Sarwar to unveil detail of GB Energy during campaign stop in Aberdeen
Scottish Labour leader Anas Sarwar will today commit to ensuring the north east of Scotland remains “an energy powerhouse for generations to come” during a campaign stop in Aberdeen.
UK Labour leader Keir Starmer has pledged to put Scotland “at the beating heart” of a clean-energy UK and has since 2022 spoken about basing a publicly owned energy company north of the border should he prove successful at the general election.
The Labour leader has drip-fed details about the company, which will be called GB Energy, but so far nothing substantive is known about where it will be based or what it will do.
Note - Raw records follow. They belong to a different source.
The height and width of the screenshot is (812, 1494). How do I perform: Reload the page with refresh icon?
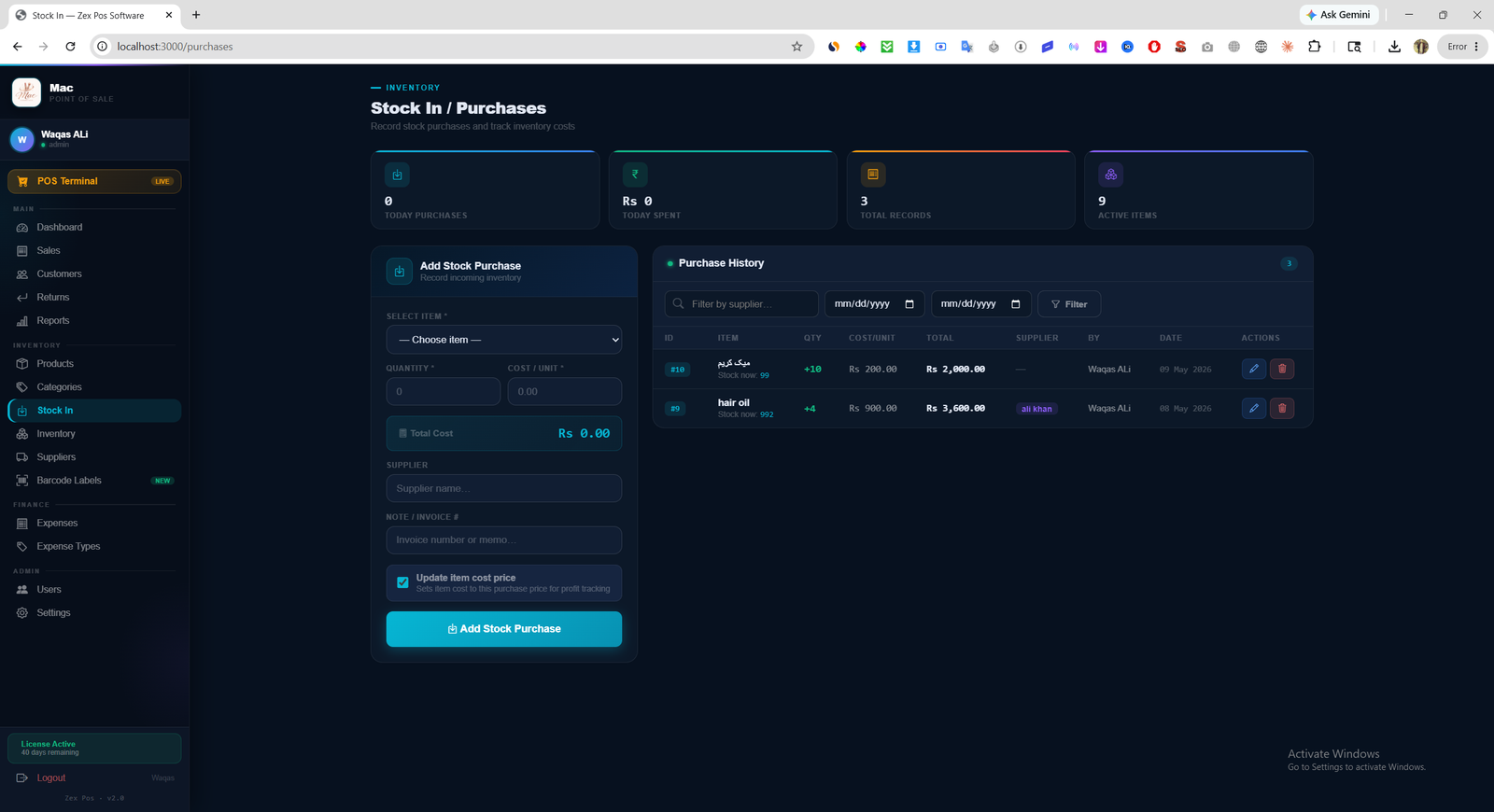[x=70, y=47]
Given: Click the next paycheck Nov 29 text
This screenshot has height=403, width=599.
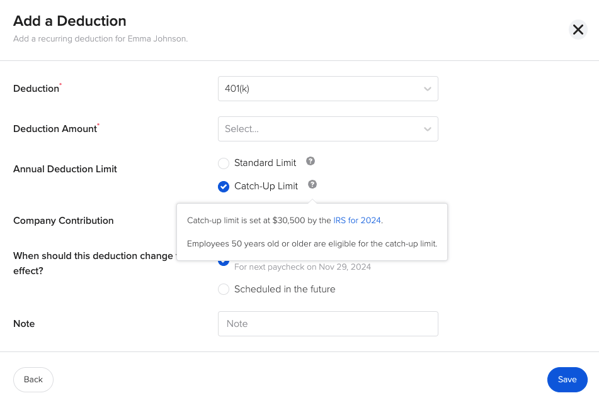Looking at the screenshot, I should coord(302,267).

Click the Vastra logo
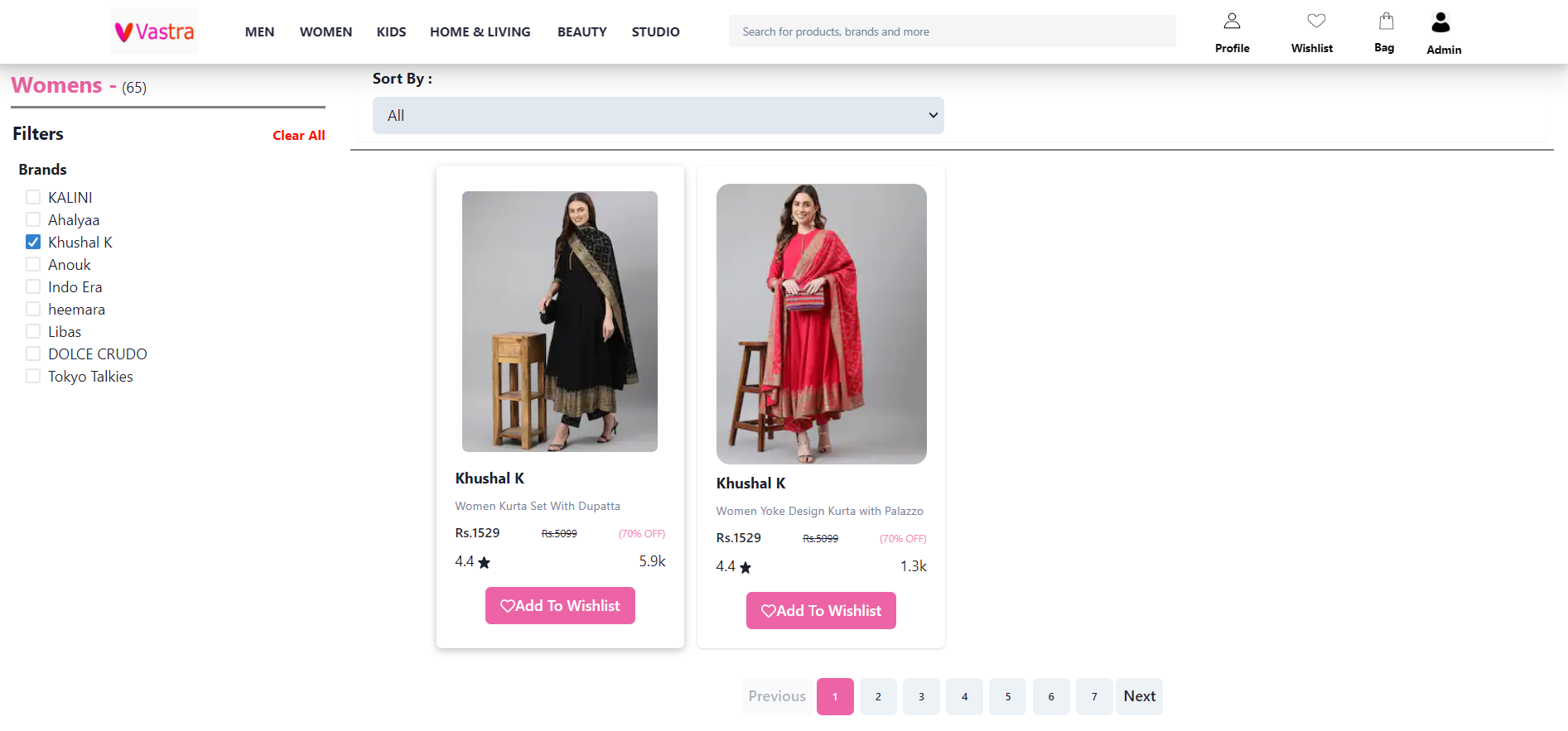(x=153, y=31)
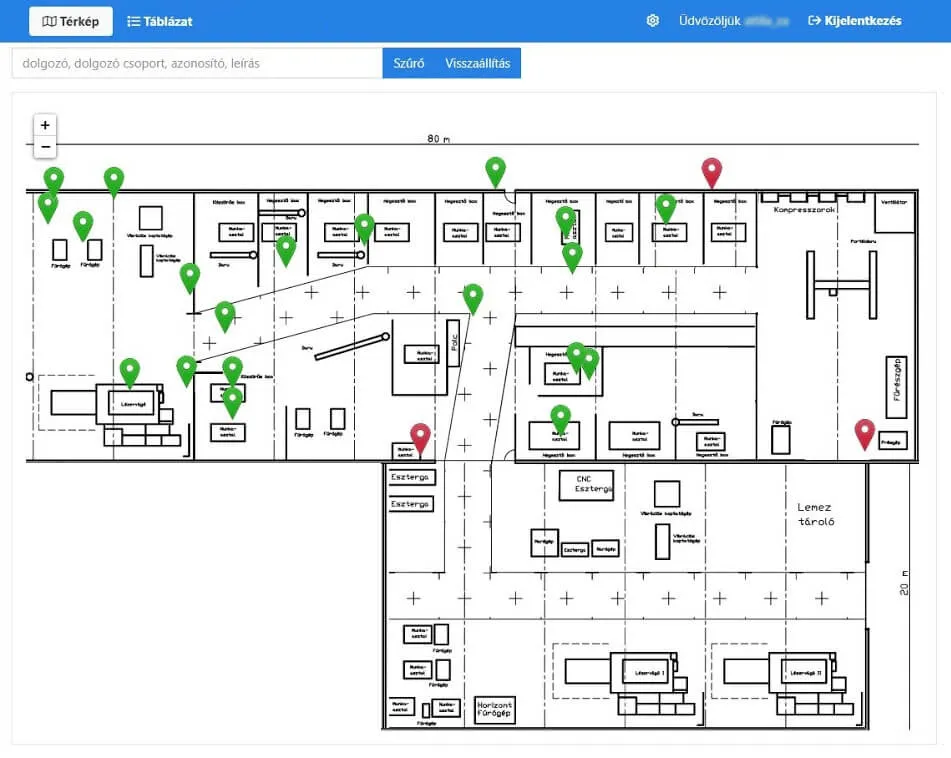Switch to the Térkép map tab
Image resolution: width=951 pixels, height=758 pixels.
[71, 21]
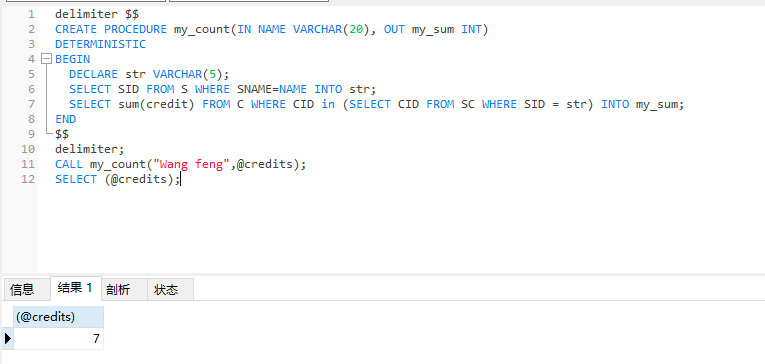Select the 结果 1 tab

[75, 288]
Although the state-owned power company forms the centrepiece of Labour’s plan to decarbonise electricity supply, it has emerged that it will not be a generation company but rather an investment vehicle that works alongside existing suppliers.
The energy industry has long made the case that GB Energy should be based in Aberdeen, which has been hit hard by the decline in oil and gas over the past decade, but Labour has remained tight-lipped about whether it would house the company there.
It has, however, pledged to use the money it raises via a windfall tax on energy companies to pay for the company, which it says will deliver 53,000 new clean energy jobs in addition to cutting energy bills for British consumers.
Speaking ahead of his visit to Aberdeen, where Labour is targeting the seat currently held by SNP Westminster leader Stephen Flynn, Sarwar said that Labour will “deliver the energy jobs of the future and futureproof the energy workforce”.
“This election is an opportunity to deliver the change that Scotland needs,” he said. “Labour’s bold energy plans would put Scotland in the global forefront of the transition to green energy.
“There will be a global leader in the transition – with Labour Scotland can be that leader.
“Our plans will deliver some 69,000 jobs to Scotland and drive down bills for Scots, paid for by a windfall tax on the excess profits of oil and gas giants.
“While the SNP tie themselves in knots on energy, Labour is clear – oil and gas will be part of the energy mix for decades to come and a Labour government will deliver the renewable energy infrastructure that we need for the future."
Energy has emerged as a key battleground in the election campaign, with the Conservatives, who earlier this year said they would legislate to mandate annual North Sea licensing rounds, remaining committed to issuing new oil and gas licences while Labour has said it would oppose them.
The SNP’s position on licences remains unclear. Although licensing is reserved to Westminster, former first minister Nicola Sturgeon opposed developments at Cambo and Rosebank and said no further drilling should take place in Scottish waters. At the start of last year her government said it could no longer support its previous position of "maximising economic recovery" of fossil fuel reserves.
The Scottish Government is due to publish its energy strategy in the coming weeks, but during an STV leader’s debate earlier this week First Minister John Swinney refused to be drawn on whether its position on drilling had changed.
During a campaign stop in Linlithgow, Deputy First Minister Kate Forbes said the SNP had “never said no” to new oil and gas licences but rather that “all further licensing must be compatible with a climate-change test”.
During yesterday’s session of First Minister’s Questions Scottish Conservative leader Douglas Ross asked Forbes, who was sitting in for Swinney, whether the SNP believes the granting of new oil and gas licences in the North Sea “is essential, not only for our energy security, but to protect tens of thousands of jobs here in Scotland”.
Forbes said that the SNP is “absolutely crystal clear in our support for a just transition for Scotland's oil and gas sector which recognises the declining nature of the North Sea Basin and is in line with our climate change commitments”.
“The difference between this party and the Conservatives is that we will never abandon our workers, we will never leave a legacy of inequality, and we will never destroy communities like the Tories did in the last transition,” she said.
“Any further extraction must be consistent with our climate obligations, and we must approach licensing on a rigorously evidence-led case-by-case basis, with robust climate compatibility and energy security being key considerations.”